I have used the following parameters for assigning the phylogeny of E.coli strains (Metagenome Assembled Genomes) with the standard E.coli reference genomes:
COMMAND: phylophlan -i /lustre/rsharma/MAIN_DREPOUT_ABOVE_50_ANI99_NC0.3_con_10/ABRICATE_PATH/E_coli_bins/ECOLI_PHYLO/INPUT_ECOLI/ -o /lustre/rsharma/MAIN_DREPOUT_ABOVE_50_ANI99_NC0.3_con_10/ABRICATE_PATH/E_coli_bins/ECOLI_PHYLO/INPUT_ECOLI/OUT_PAPER_STRAIN_COMPARISON/ -d /lustre/rsharma/PHYLO_ANALYSIS/Ecoli/s__Escherichia_coli/ -t a -f /lustre/rsharma/MAIN_DREPOUT_ABOVE_50_ANI99_NC0.3_con_10/ABRICATE_PATH/E_coli_bins/ECOLI_PHYLO/references_config.cfg --diversity low --fast --genome_extension .fa --nproc 40
It is assigning the wrong phylogeny to one of the Standard E.coli reference genomes which is a SAKAI strain that should go with other strains belonging to phylogroup E but it is going with phylogroup B1 instead.
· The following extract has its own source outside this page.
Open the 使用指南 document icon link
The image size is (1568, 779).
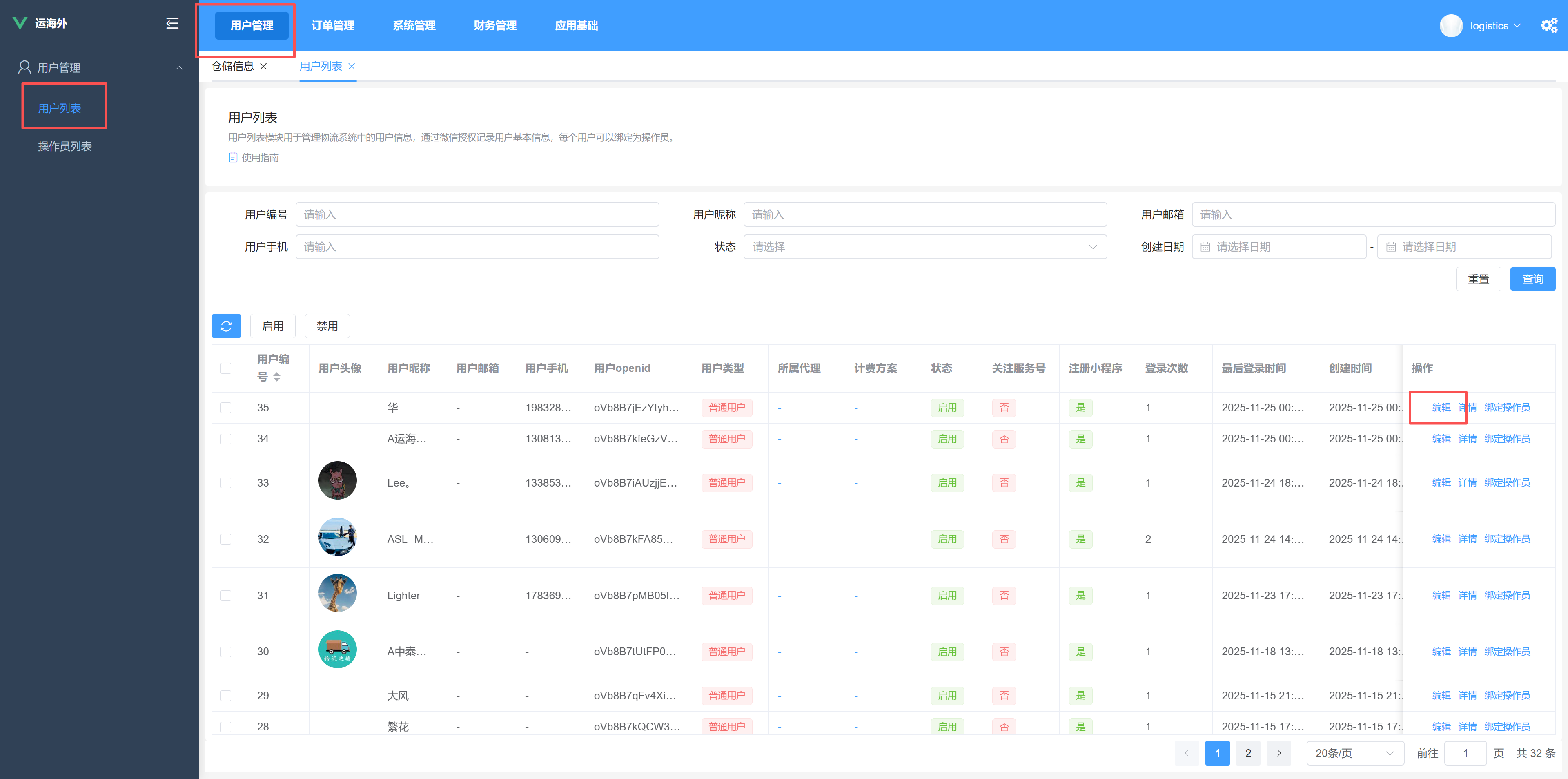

Do you have any idea why it must be happening?
For the rest of the strains, it is showing the correct phylogeny.
Please provide some clues so that I can get a logical explanation for this issue.
Thanks in Advance!!!
Hi @saras22, thank you for using PhyloPhlAn and reporting this!
Have you checked the multiple-sequence alignments (MSAs) file and how it looks for the SAKAI strain? It could be that markers were not properly identified in such strain and the MSAs might contains too many gaps, which could explain the wrong phylogenetic placement.
Thanks a lot,
Hi @f.asnicar !
Thanks for replying, according to your suggestion I went and checked the concatenated MSa file and I found many gaps in SAKAI strain. What can I do to resolve this?
I also wanted to add 100% bootstrap to the tree. can I Get it from bestree that I already have or I have to make the tree all over again? Please let me know which is the file that is to be modified and what is the exact parameter.
So, for the issue of the gaps you can use several params available in PhyloPhlAn, like
--fragmentary_threshold 0.67, to provide some examples.
Alternatively, you can manually remove the SAKAI entry from the MSA and reconstruct the phylogeny from the cleaned MSA.
For the bootstrap analysis, first, you should have a look at the RAxML manual to decide which bootstrap analysis you want to run. Then you can just report into the config file the parameters so that you can directly build the phylogeny with bootstrap support.
Alternatively, you can just re-run RAxML with the bootstrap parameters using the concatenated MSA from the output folder.